The Real Rosa

We often see Rosa Parks presented as an unassuming woman who simply had enough and courageously took matters into her own hands on that fateful day in 1955. While the importance and magnitude of her actions can’t be understated, it’s also clear that Rosa was a much more complex and interesting character than the prevailing mythology would have us believe. On the Media recently unpacked the myth quite nicely. Some highlights…

  • Rosa was best friend of and secretary for E.D. Nixon, the most significant black political figure in Montgomery and head of the NAACP at the time of the boycott.
  • Rosa had been an activist for 13-14 years and routinely defied segregation on buses prior to her arrest.
  • Several other black women had been arrested on busses within the year prior to Rosa’s arrest but they weren’t quite right for having a boycott around. Black leaders were waiting for just the right person.
  • In the late 1960s, Rosa became a black nationalist and was a great admirer of Malcolm X. Among other things, she delivered the eulogy at black power icon Robert F. Williams’ funeral.
  • Rosa said in her autobiography that she never believed in non-violence and she, in fact, kept guns in her home to protect her family.


Not quite the quiet librarian folks seem to want to remember, was she? The popular media stuck with the party line (more seamstress, less activist) in its obituaries, though. Perhaps they feel writing these facts could be perceived as an attempt to cheapen her legacy? Speaking on OTM, Tim Tyson had another take:

I think for some reason we are unwilling to honor people who are politically active. We want to honor people who just have had enough and sort of spontaneously won’t take it any more. But somehow if they get categorized as active citizens, which would be a positive way of saying it, as troublemakers ? which is the way we often think about such persons ? then somehow it becomes self-serving, part of a movement which we’re less comfortable with [...] You may have noticed we don’t have a lot of pacifist white heroes. We prefer our black people meek and mild, I think.

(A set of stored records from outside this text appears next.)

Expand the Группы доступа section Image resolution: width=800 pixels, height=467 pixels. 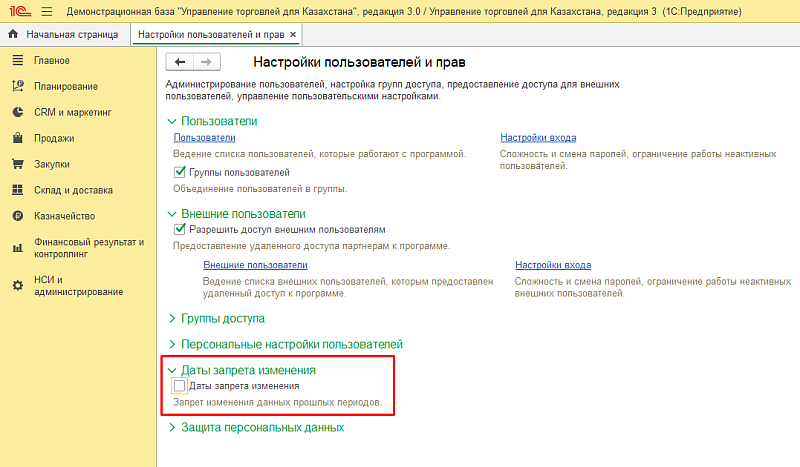point(222,319)
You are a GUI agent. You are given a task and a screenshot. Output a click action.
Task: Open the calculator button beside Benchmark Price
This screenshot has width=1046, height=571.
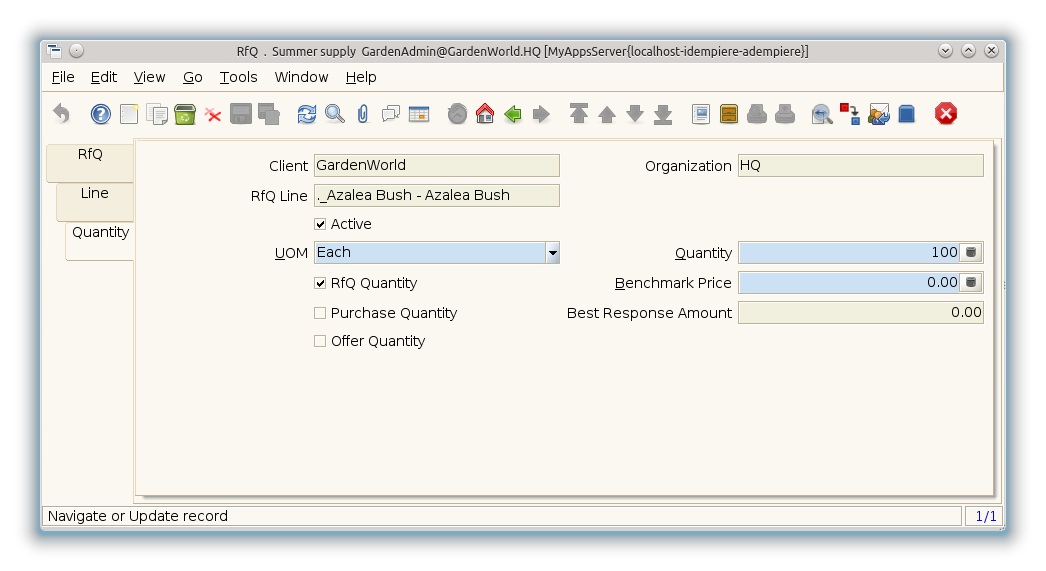click(x=971, y=283)
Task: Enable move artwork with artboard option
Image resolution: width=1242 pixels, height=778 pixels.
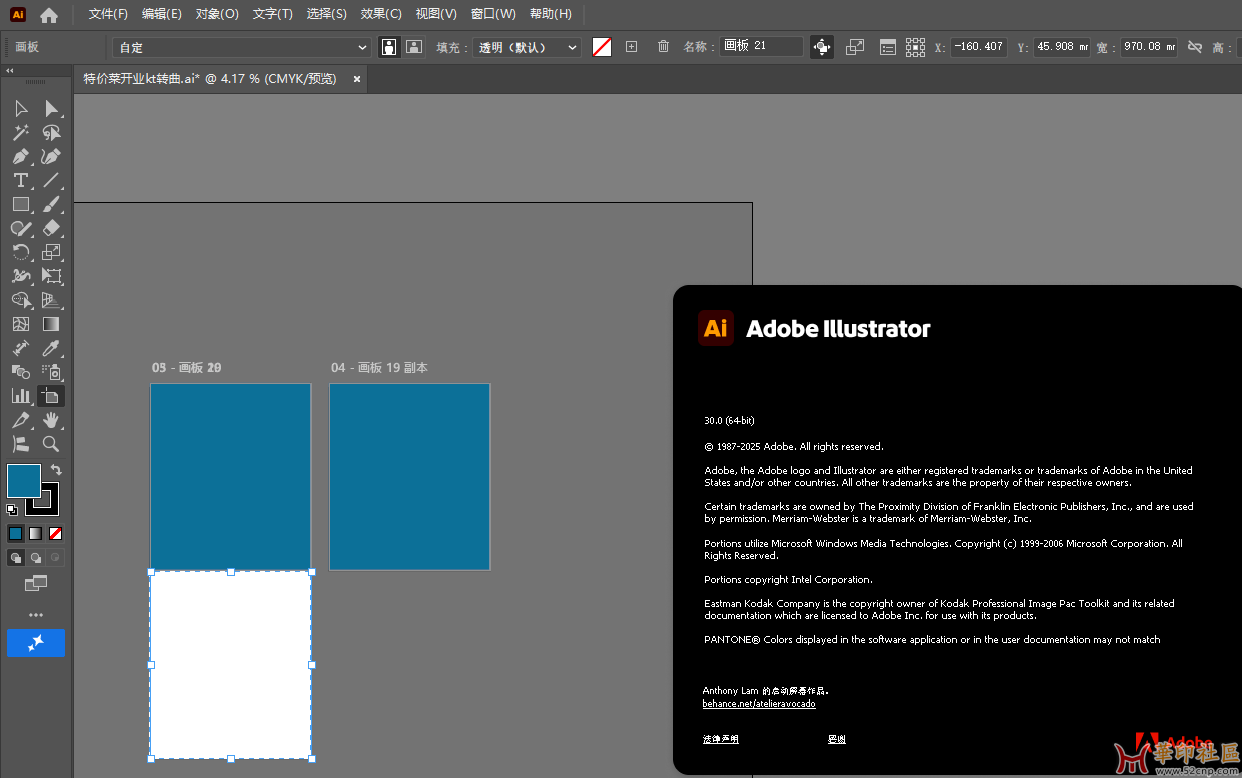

It makes sense that something of a myth was allowed to develop around Rosa in order to pack the most front page wallop. But it also makes sense that the real person be revealed at some point. Perhaps now we can begin to fill in more dimensions of the astonishing person Ms. Parks was. As I see it, her story is inspiring either way but, as usual, truth is both more complex and more inspiring than fiction.

For more on myth construction as well as fascinating background on the real Rosa Parks, visit onthemedia.org

image grabbed from thesmokinggun.com

2 Responses to “The Real Rosa”


  1. 1 AX

    Aka: SHE WAS OVERRATED

  2. 2 Jason

    Saying she’s overrated is one way to look at it, but I think it is more complicated than that. Personally, I find it interesting to simply have a deeper understanding of who Rosa really was vs. what the media and activist groups chose to play up. I don’t think that diminishes her accomplishments, but rather allows us to see her less on a pedestal and more as a real flesh and blood person who accomplished amazing things in her life. What we miss in hero worship is the many other people who also sacrificed for the cause, and perhaps that’s what you allude to. But saying that Rosa was not alone is not the same as saying what she did wasn’t important.